Fils d’un père pasteur et saxophoniste, Jean Ariel Srè, de son vrai nom, a d’abord appris à chanter à l’église. Pour lui, la musique est héréditaire. Mais pour ses parents, hors de question d’en faire un métier. « J’ai évolué dans des groupes à Abidjan en cachette, dès l’âge de 12 ans », confie celui qui intègrera plus tard l’Orchestre de la RTI en tant que pianiste. « J’étais en terminale et je devais passer les examens. Mais ce même jour, l’orchestre organisait des castings. J’ai longtemps hésité, mais j’ai fini par louer une salle à l’Insaac, l’école de musique d’Abidjan, pour répéter. Et j’ai été pris. Ça m’a coûté la colère de mon père pendant deux ans », se souvient-t-il.
C’est avec ce même orchestre, lors d’un show télévisé intitulé « Podium », qu’Ariel Sheney fera la rencontre de son futur mentor, avant de le perdre de vue pendant la crise. « Je suis parti me réfugier à Lomé, au Togo, où j’ai à nouveau rencontré Arafat. Il a vu que j’étais carré et on a commencé à travailler ensemble ».
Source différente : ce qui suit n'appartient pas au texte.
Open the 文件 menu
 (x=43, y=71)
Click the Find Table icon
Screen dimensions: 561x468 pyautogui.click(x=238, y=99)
LA FORMATION QUE DJ ARAFAT M’A DONNÉE ME POSITIONNE EN TANT QU’HÉRITIER
L’ancien membre de Yorogang, le groupe et le label montés par DJ Arafat, a longtemps officié dans l’ombre de celui que la jeunesse ivoirienne pleure depuis deux ans. C’est pourtant à Ariel Sheney que l’on doit les arrangements de bien des tubes de l’ancienne star du coupé-décalé, disparue lors d’un accident de moto en 2019. Deux ans auparavant pourtant, Arafat mettait son ex-protégé à la porte, boycottant ainsi ses plus grands tubes de YouTube. La force tranquille, comme lorsqu’on le rencontre au bord de la lagune bordant le site de l’INJS, Ariel Sheney a toujours préféré garder le silence plutôt que de riposter. Aujourd’hui, il est conscient du patrimoine musical que son parrain lui a légué.
« La formation que DJ Arafat m’a donnée me positionne en tant qu’héritier, analyse-t-il. Je m’inscris dans la continuité du travail qu’il a commencé et qu’on a poursuivi ensemble. Avant d’être une musique, le coupé-décalé est un mode de vie qui repose sur l’entraide entre potes, rappelle le gamin d’Abobo. Mais avec la concurrence, on a oublié ce côté solidaire qui constitue la base de cette scène. »
Retenir les jeunes
Pour Ariel Sheney, le coupé-décalé doit aussi passer par un travail d’image. Nombreux sont les artistes dénichés dans les quartiers qui peinent à percer par manque de formation, inexistante dans les institutions locales. « Le talent ne suffit pas, il y a aujourd’hui de nouvelles manières de communiquer, notamment sur le digital », prévient l’ex-poulain de la major Sony. Depuis l’été 2021, c’est au sein de son propre label, AS records, qu’Ariel Sheney continue sa route et produit ainsi de jeunes artistes locaux comme Fior de Bior, la chanteuse Solaya, le petit prodige du rap ivoire SK 07, ou encore Cédric 225.
LA CRISE A AMENÉ LES JEUNES À ALLER VOIR AILLEURS, À PARTIR EN VILLE OU À ALLER EN EUROPE
Une scène urbaine festive et divertissante qui n’en oublie pas pour autant les réalités du pays. « Même dans le coupé-décalé, on essaie de faire passer des messages. Sur « Ghetto » (2017), je m’adressais à mes amis qui « grouillent », qui se démerdent pour survivre, pour leur donner du courage », commente l’initiateur du festival Asoe, qui signifie « merci » en guéré, sa langue maternelle. Cet événement sur l’entrepreneuriat et la formation des jeunes se tiendra du 28 octobre au 1er novembre à Duékoué, ville dont sont originaires ses parents.
« La crise a amené les jeunes à aller voir ailleurs, à partir en ville ou à aller en Europe. On a besoin de manifestations de ce genre pour les retenir, alerte-t-il. Il faut commencer par faire les choses chez soi. Les villes comme Abidjan sont trop saturées, et les autres sont laissées-pour-compte », regrette l’artiste qui travaille sur ce projet depuis deux ans. C’est ensuite au Sénégal, au Bénin et au Cameroun qu’Ariel Sheney s’envolera d’ici la fin de l’année pour livrer de nouveaux concerts.